Escrito por: Adenilde Bringel

Alguns estudos recentes têm mostrado que as bactérias que compõem a microbiota intestinal podem ter uma estreita relação com a maneira como os fármacos são metabolizados no organismo. Ao mesmo tempo, os cientistas querem entender até que ponto algumas drogas teriam a capacidade de interferir para o desequilíbrio desse microscópico ecossistema, levando à disbiose intestinal. Já se sabe há muito tempo que os antibióticos alteram negativamente a população microbiana intestinal, inclusive com risco de levar à disbiose.

No entanto, mais recentemente os cientistas constataram que a interação entre microrganismos intestinais e medicamentos não antibióticos comumente usados também é complexa e bidirecional. Isso significa que a composição do microbioma intestinal pode ser influenciada por certos medicamentos e, ao mesmo tempo, a microbiota intestinal tende a influenciar na resposta de um indivíduo a um determinado fármaco. Ao transformar enzimaticamente a estrutura do medicamento, os microrganismos intestinais alteram sua biodisponibilidade, bioatividade ou mesmo toxicidade. Este fenômeno é conhecido como farmacomicrobiômica.

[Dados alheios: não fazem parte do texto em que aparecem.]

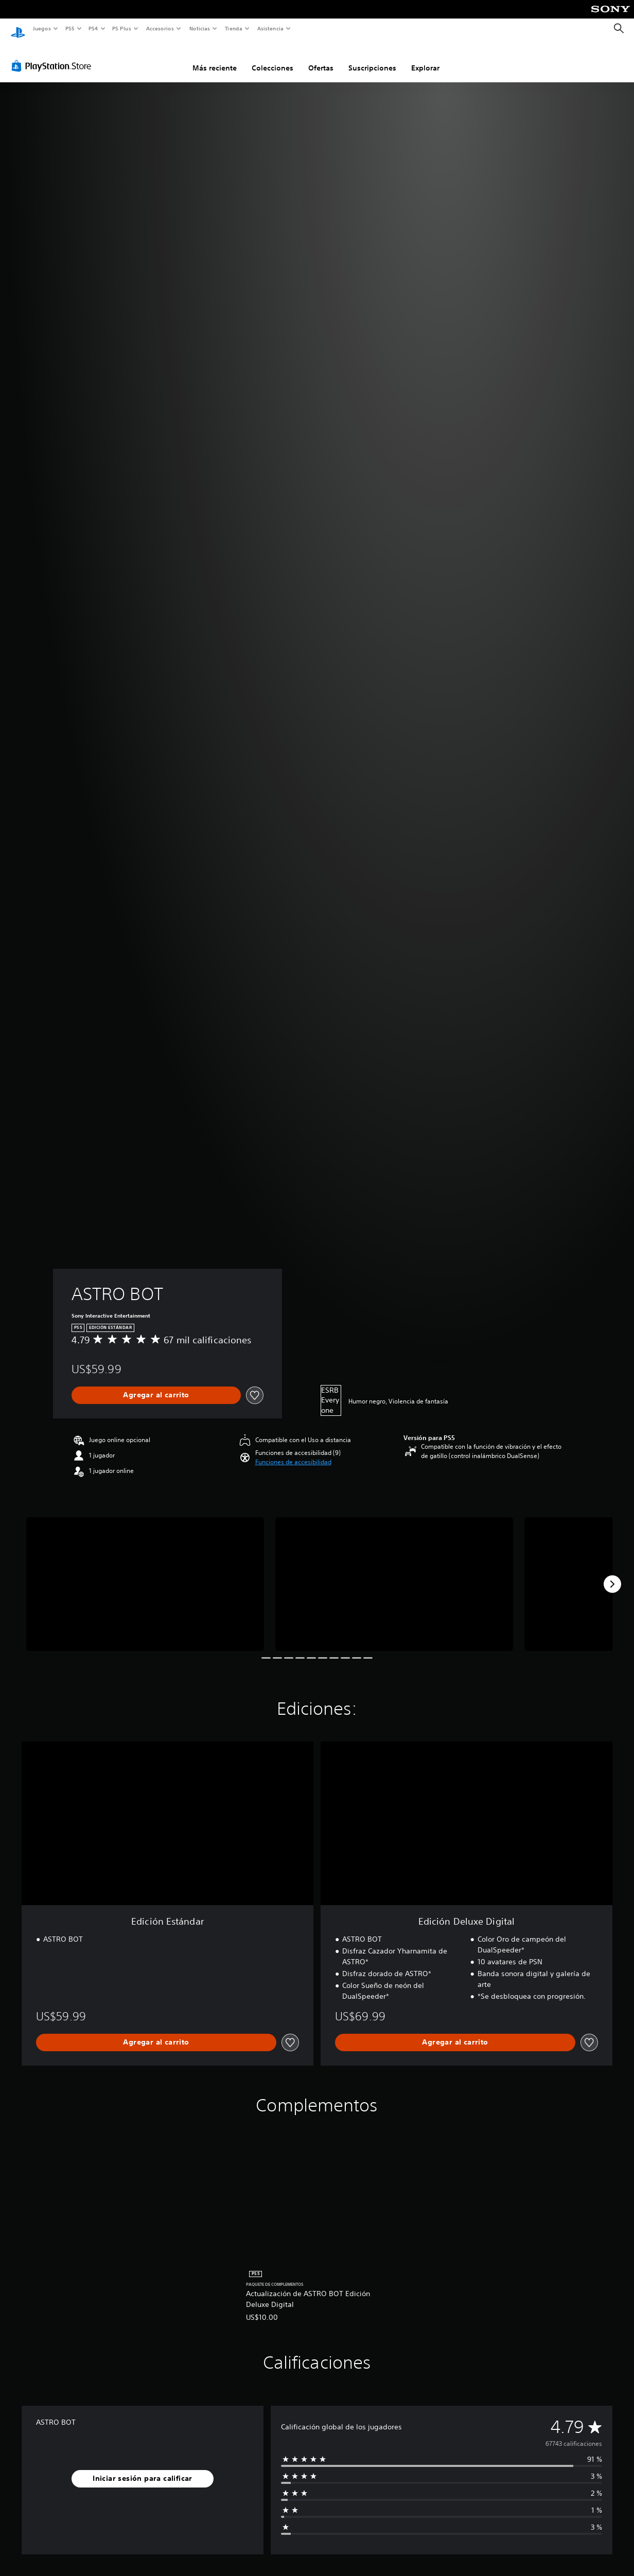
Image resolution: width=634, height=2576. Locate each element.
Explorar (425, 58)
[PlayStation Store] (53, 56)
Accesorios (160, 28)
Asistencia (270, 28)
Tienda (233, 28)
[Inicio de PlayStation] (18, 29)
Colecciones (272, 58)
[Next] (612, 1574)
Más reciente (214, 58)
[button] (293, 1452)
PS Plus (122, 28)
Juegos (41, 28)
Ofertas (320, 58)
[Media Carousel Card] (145, 1574)
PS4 (94, 28)
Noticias (199, 28)
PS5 (70, 28)
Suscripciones (372, 58)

Na revisão ‘Interaction between drugs and the gut microbiome’, publicada em 2020 por pesquisadores holandeses, os autores ressaltam que entender como o microbioma intestinal metaboliza os medicamentos e reduz a eficácia do tratamento abrirá a possibilidade de modular esse ecossistema intestinal para melhorar as terapêuticas futuras. Segundo os cientistas, entre os principais medicamentos não antibióticos associados a mudanças na composição microbiana estão os inibidores de bomba de prótons (IBPs), estatinas hipolipemiantes, laxantes, metformina, betabloqueadores e inibidores da enzima conversora de angiotensina (ECA), assim como antidepressivos inibidores seletivos da recaptação da serotonina. Além disso, o microbioma intestinal pode impactar indiretamente a resposta de um indivíduo à imunoterapia no tratamento do câncer por meio de sua influência no estado imunológico geral do hospedeiro.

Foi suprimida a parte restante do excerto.